En su homilía de la Vigilia de Pentecostes, el 25 de Mayo de 1996, Juan PabloII dijo que estaba contando con una gran presencia este año "en el testimonio común y la colaboración de los movimientos". El Santo Padre luego afirmó, "Yo confío que ellos, en comunión con los Pastores y unidos a las iniciativas diocesanas, darán al corazón de la Iglesia su espiritual, educativa y misionera riqueza, como preciosa experiencia y propuesta de vida Cristiana".

En la homilía citada Juan Pablo II dijo, "Uno de los regalos del Espíritu para nuestros tiempos es con seguridad el florecimiento de los movimientos eclesiales que desde el comienzo de mi Pontificado no me he cansado en indicar como una razón para la esperanza de la Iglesia y de la humanidad.

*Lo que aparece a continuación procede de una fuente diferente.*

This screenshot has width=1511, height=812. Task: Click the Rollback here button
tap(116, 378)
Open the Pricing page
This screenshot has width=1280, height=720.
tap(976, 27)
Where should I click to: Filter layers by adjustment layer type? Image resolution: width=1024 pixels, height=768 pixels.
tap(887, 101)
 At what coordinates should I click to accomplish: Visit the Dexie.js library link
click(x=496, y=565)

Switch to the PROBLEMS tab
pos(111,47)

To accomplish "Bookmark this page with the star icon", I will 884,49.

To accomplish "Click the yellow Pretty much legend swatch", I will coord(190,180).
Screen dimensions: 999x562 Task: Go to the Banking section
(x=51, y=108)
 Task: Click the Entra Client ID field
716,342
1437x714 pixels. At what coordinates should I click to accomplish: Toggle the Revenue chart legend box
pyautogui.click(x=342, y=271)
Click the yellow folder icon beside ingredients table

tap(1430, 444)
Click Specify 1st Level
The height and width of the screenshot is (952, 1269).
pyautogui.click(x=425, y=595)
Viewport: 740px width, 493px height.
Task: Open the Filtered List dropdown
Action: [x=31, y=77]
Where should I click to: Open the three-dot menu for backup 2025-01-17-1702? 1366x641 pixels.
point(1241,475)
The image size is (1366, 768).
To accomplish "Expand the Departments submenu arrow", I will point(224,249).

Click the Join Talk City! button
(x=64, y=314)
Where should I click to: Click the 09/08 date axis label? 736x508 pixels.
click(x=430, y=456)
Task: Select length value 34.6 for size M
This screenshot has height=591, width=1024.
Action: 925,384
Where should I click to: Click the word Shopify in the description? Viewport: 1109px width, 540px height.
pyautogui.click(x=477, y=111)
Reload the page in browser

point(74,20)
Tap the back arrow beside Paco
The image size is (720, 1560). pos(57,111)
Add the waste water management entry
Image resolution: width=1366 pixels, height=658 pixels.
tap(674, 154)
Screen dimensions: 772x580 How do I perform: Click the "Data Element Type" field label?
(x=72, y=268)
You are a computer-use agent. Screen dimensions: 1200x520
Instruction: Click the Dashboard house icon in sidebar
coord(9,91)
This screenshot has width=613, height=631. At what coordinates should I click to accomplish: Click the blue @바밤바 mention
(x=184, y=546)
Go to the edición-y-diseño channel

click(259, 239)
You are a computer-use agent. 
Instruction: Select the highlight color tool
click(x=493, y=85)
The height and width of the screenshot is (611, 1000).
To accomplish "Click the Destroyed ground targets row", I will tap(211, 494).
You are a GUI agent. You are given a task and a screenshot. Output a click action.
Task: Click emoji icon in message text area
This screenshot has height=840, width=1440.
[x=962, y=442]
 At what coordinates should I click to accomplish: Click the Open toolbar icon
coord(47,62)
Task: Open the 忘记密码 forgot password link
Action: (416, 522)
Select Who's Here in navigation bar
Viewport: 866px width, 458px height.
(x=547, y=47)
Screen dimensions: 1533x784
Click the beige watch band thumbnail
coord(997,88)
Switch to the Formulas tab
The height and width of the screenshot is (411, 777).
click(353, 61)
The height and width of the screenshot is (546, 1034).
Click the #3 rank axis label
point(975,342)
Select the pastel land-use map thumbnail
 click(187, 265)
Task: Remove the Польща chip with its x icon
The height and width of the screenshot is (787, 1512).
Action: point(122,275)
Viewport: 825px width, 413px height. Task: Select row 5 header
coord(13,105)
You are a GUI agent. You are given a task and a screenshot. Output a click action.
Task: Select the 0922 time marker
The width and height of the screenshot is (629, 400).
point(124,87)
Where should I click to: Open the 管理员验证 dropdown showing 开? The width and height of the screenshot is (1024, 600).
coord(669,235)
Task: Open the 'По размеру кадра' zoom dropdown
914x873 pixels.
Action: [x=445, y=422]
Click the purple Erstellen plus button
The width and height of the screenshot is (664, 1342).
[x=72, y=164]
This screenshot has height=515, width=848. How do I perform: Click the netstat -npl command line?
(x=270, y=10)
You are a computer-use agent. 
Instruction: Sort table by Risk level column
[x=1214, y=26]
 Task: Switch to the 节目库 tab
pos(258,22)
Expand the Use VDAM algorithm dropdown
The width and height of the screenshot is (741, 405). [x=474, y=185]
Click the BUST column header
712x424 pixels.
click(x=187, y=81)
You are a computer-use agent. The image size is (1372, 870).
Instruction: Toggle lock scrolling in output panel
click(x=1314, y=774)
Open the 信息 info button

Ellos "son un signo de la libertad de formas en las cuales la Iglesia es reconocida, y representan una novedad real que aún espera por ser adecuadamente entendida en toda su eficacia positiva para el Reino de Dios trabajando en la historia de hoy".

En respuesta a esta solicitud de parte del Santo Padre, el Consejo Pontificio para el Laicado ha decidido, en acuerdo con algunos responsables de los diversos movimientos y comunidades, organizar para el próximo 30 de mayo de 1998, en la Vigilia de Pentecostes, una peregrinación que culminará en un encuentro con el Santo Padre en la Plaza de San Pedro.